= Tange International Co. =

Tange International Co. is a major Japanese manufacturer of steel tubing for bicycle frames, established before 1920.

They are a rival to the British-based tubing manufacturer Reynolds. Where the de facto standard of bicycle tubing from European bike boom bikes is Reynolds steel, the Japanese de facto standard is Tange. They were also found throughout the 1980s on many higher-quality far eastern-produced bikes because of the higher cost of Reynolds steel.

Tange moved its production to Taiwan.

== History ==
Tange was founded in Sakai, Osaka in 1920 by Yasujiro Tange.

Tange first produced forks and frame tubes of Crome Molydaen. In 1950 Tange moved its facilities to Sakai City, Osaka. In 1958 the company received JIS (Japanese Industrial Standard) certification.

From 1974 Tange started the production of frame components for seat stays, chain stays, dropouts, lugs and headsets. During the period for CrMo bikes, for road racing, and moreover BMX and MTB, Tange was used by the biggest bikes brands, as well as bespoke frame builders.

Tange still produces high-quality frame tubing to compete with companies like Reynolds and Columbus; however, they only produce chromoly steel nowadays instead of mangaloy steel. Their current tubing range consists of four tiers: Tange Chromo, Infinity, Prestige and Ultimate.

Soma have been using Tange Prestige tubes since 2007, and the first non-Italian tube to be used by Pinarello was Tange Prestige. The British bicycle manufacturer Charge also uses a variety of Tange tubing for their steel frames.

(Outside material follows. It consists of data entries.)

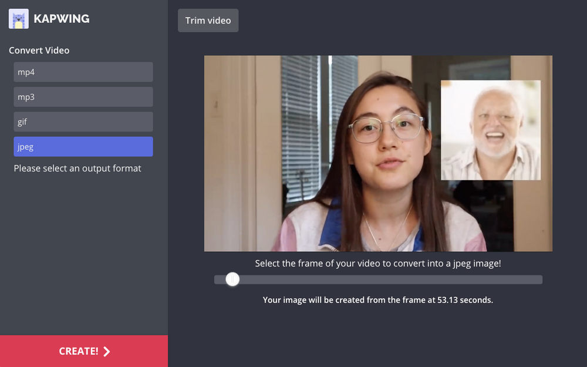
Task: Click the middle of the frame slider track
Action: (378, 280)
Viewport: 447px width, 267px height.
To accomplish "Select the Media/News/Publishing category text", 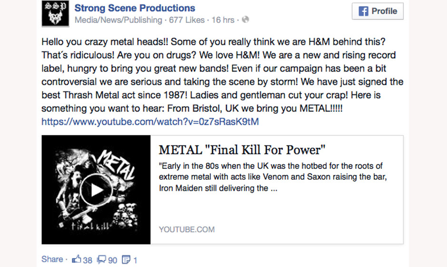I will 118,20.

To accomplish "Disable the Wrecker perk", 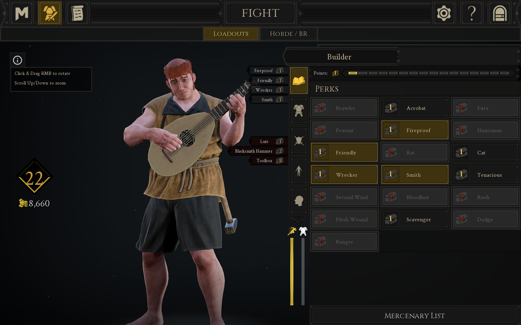I will 344,175.
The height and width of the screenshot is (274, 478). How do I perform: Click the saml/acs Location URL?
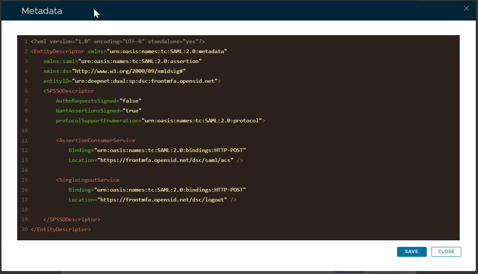click(x=165, y=160)
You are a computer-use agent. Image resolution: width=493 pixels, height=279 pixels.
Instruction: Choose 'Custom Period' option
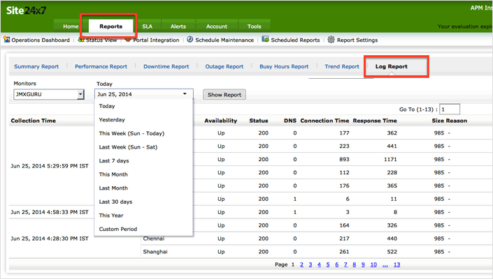[x=118, y=229]
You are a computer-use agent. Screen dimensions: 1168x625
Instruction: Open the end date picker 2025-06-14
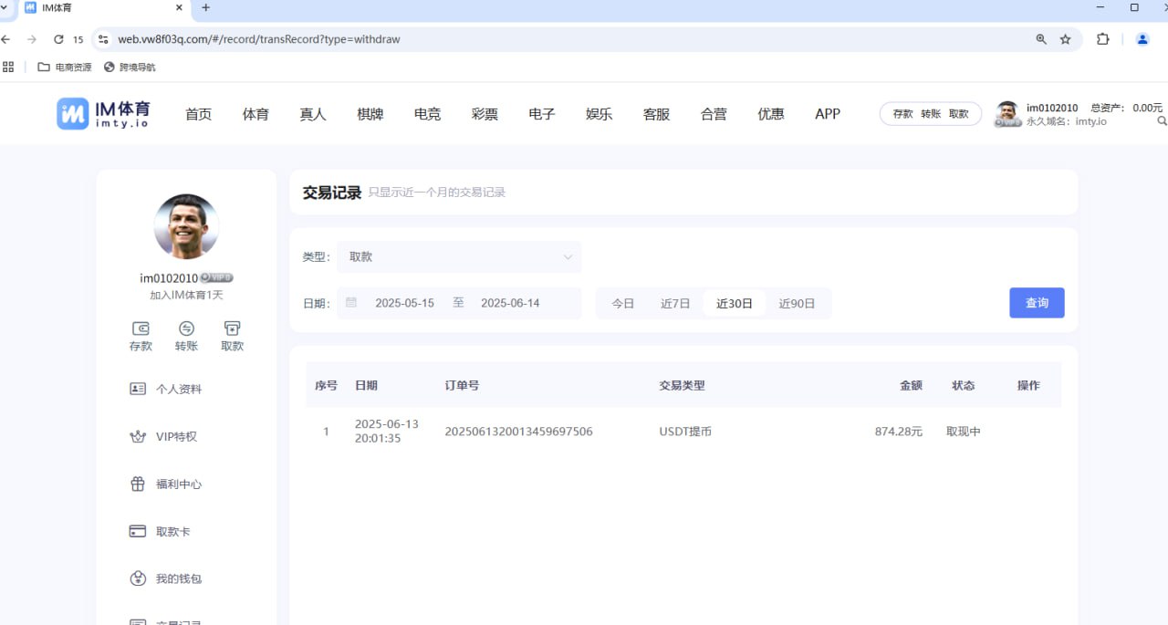coord(510,304)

In 2015 Tange launched its own bike brand: YASUJIRO.

== Products ==
The representative model of the Tange company is Prestige, which appeared in 1984. It is according to frame builder lightweight, has a high tensile strength, and unique spring feeling. In addition, the Champion series NO1 and NO2 were also standard, and were preferred for standard road bikes and touring bikes. The ultra-lightweight pipe Ultimate and slim Slender have been added.